Sepasang mata nampak begitu fokus memandangi layar komputer di depannya. Sesekali tangannya mengusap pelan pelipis yang terasa penat karena terlalu lama menatap layar komputer. Sosok lelaki dewasa yang berdiri di belakang Kevin diam tanpa bergeming.
Matanya pun tak kalah fokus menandang rekeman cctv pada layar komputer. Sebenarnya sedari tadi sosok lelaki dewasa itu tak memahami apa yang Kevin inginkan dengan melihat rekaman cctv yang berada di atap menara gedung.

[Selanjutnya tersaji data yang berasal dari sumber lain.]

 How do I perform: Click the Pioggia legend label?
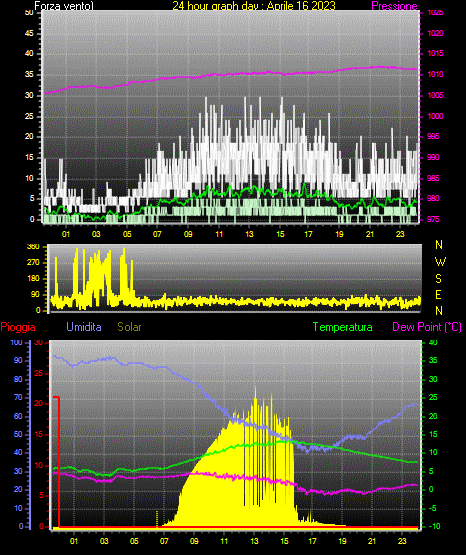coord(18,327)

Tapi setelah matanya menangkap rekaman yang menunjukkan dua orang berpakaian hitam memakai masker, di tangannya terdapat sebuah senapan jarak jauh.
Sosok lelaki dewasa terbelalak. Dia lantas mengedarkan pandangannya pada Kevin yang terlihat santai, tak ada ekspresi sedikitpun. Matanya masih fokus meneliti orang-orang berpakaian hitam itu dengan dia menekan tombol pause tepat saat kedua sosok hendak menaiki anak tangga menuju atap gedung.

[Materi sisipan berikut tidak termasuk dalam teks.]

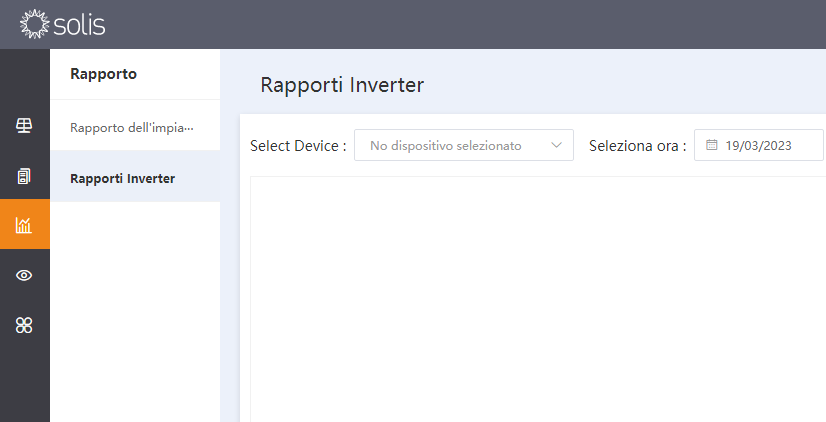Screen dimensions: 826x422
Task: Open the 'No dispositivo selezionato' combo box
Action: (464, 145)
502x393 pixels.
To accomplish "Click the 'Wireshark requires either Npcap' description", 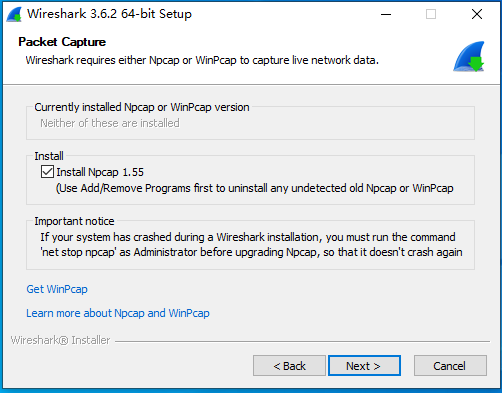I will 202,60.
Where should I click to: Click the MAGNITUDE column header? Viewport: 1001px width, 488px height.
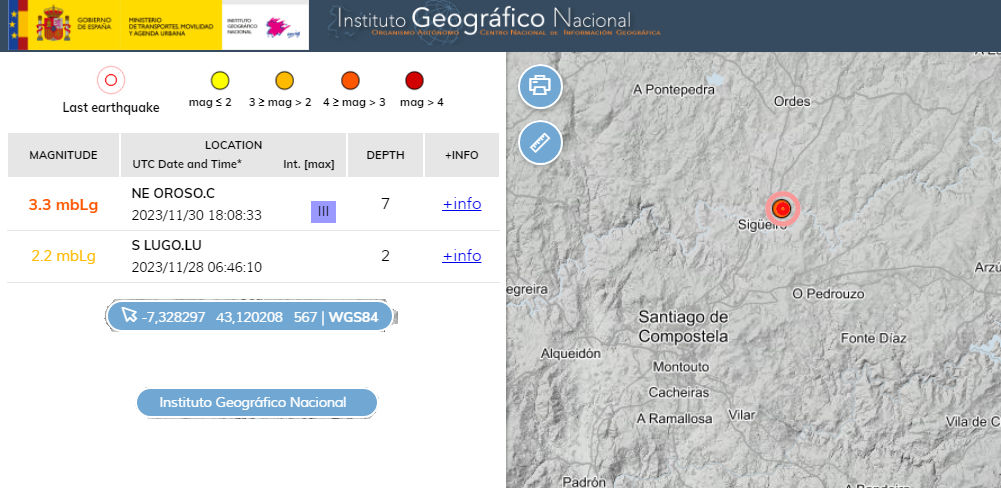click(x=63, y=155)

"Aku mendapatkan apa yang kumau," gumam Kevin.
Kevin menekan tombol keyboard pada komputer, lantas mengcopy rekaman cctv pada sebuah chipset kecil. Sekali lagi sosok lelaki dewasa mengerutkan kening, masih tak mengerti dengan apa tujuan Kevin sebenarnya.
"Maaf, tapi apakah kedua orang itu orang jahat?" tanya sosok lelaki dewasa. Kevin menoleh, lantas menjawab, "Mereka mungkin jahat. Tapi tak ada hubungannya dengan gedung menara ini."
Lelaki dewasa manggut-manggut mengerti. Kevin beranjak berdiri usai memasukkan chipset itu dalam saku jasnya, hendak melangkah pergi meninggalkan ruang rekaman cctv. Tak lupa ia membungkuk sopan pada lelaki dewasa, mengusap salam perpisahan dengan ekspresi datar.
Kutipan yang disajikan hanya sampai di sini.